The call properties are where the actual task of the schedule is defined.

First and most importantly, the "uri" needs to be defined. This can take many forms:

  • An HTTP or HTTPS request: <protocol>://<path>

  • A Solr request, in the form of "solr://<collection>/…​". For example, you could periodically issue a commit request to Solr. Or you could periodically run a query against a specific collection

  • A Fusion service request, in the form of "service://<serviceName>/<path>". The services available are stored in ZooKeeper. You can find them in the Admin UI under the "System" tab, or with a REST API call to the /introspect endpoint

Once the uri has been defined, you then also need to tell the schedule what "method" of call to use (i.e., GET, POST, PUT, DELETE) and any additional "headers" that might be required (such as, "Content-type" or "If-Modified-Since", etc.).
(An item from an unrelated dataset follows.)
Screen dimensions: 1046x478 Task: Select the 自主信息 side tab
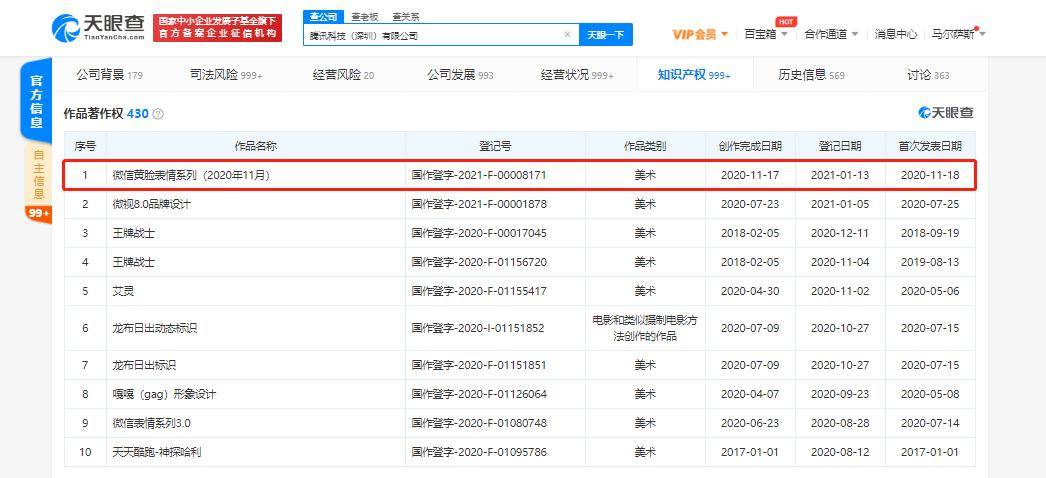[39, 173]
Depending on the request, you may also want to define "queryParams" or an "entity". For Solr requests, queryParams would be pretty much any valid query parameter for the URI being used.

API Examples

Each of these examples shows setting a schedule for an action in the system, using the Scheduler API. To see the results of a job, you will likely need to query the History API.
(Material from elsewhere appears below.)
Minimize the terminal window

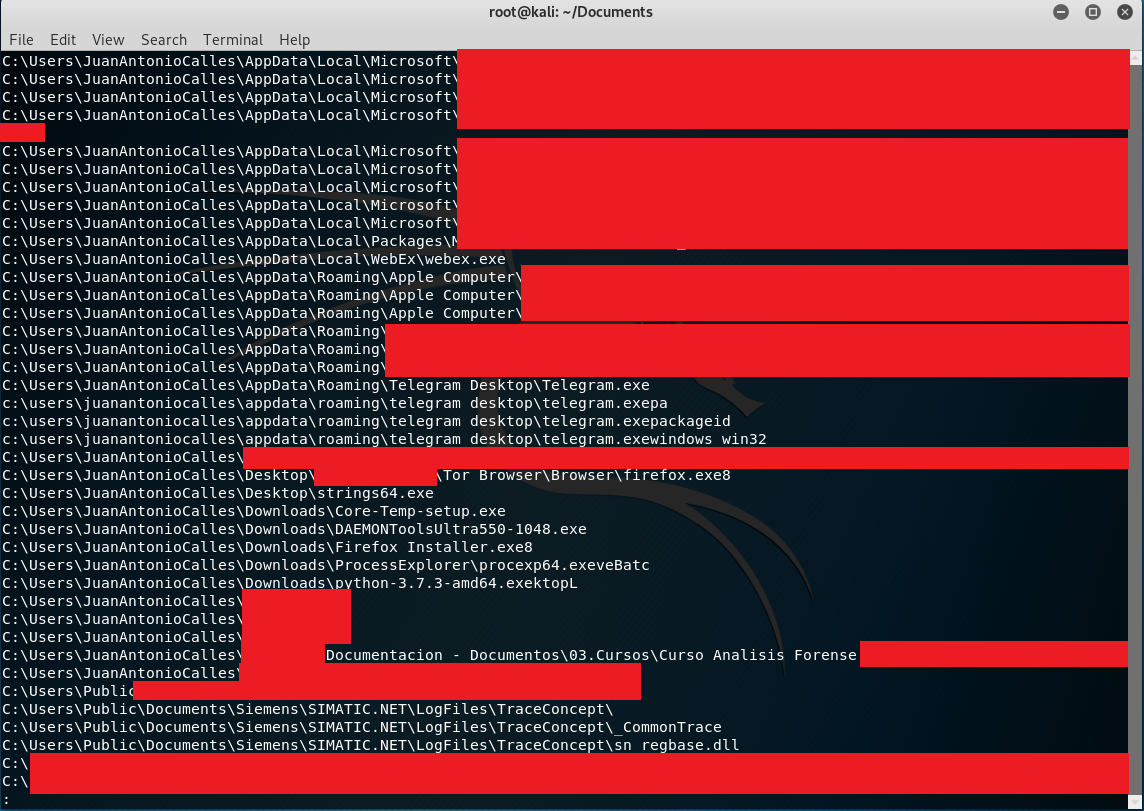[x=1061, y=12]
Issue a commit every 10 seconds
{"creatorType":"human", "creatorId":"me", "repeatUnit":"SECOND", "interval":10, "active":true, "callParams":{"uri":"solr://myCollection/update", "method":"GET", "queryParams":{"stream.body":"<commit/>"}}}

In this example, we’ve defined the callParams with a URI for Solr that calls a collection named 'myCollection' and the 'update' updateHandler. The method is GET. The queryParams define the commit call for Solr. For timing, we’ve defined the job to run every 10 seconds.

Run a datasource every 20 minutes
{"creatorType":"human", "creatorId":"me", "repeatUnit":"MINUTE", "interval":20, "active":true, "callParams":{"uri":"service://connectors/jobs/TwitterSearch", "method":"POST"}}

In this example, we’ve defined the callParams with a URI for Fusion that calls the TwitterSearch datasource job. The method is POST, which is the method to use when starting a crawl. There aren’t any other properties needed to define the task. For timing, we’ve defined the job to run every 20 minutes.

Remove signals older than 1 month
{"creatorType":"human", "creatorId":"me", "repeatUnit":"MONTH", "interval":1, "active":true, "callParams":{"uri":"solr://myCollection_signals/update", "queryParams":"stream.body=<delete><query>timestamp_dt:[* TO NOW-1MONTH]</query></delete>", "method":"GET"}}

In this example, we’re again calling Solr’s 'update' updateHandler with a collection named 'myCollection_signals', which is the default location for signals. This time we’ve also defined queryParams to delete documents that match a date query that finds all documents older than 1 month old. For timing, we’ve set this to run once a month.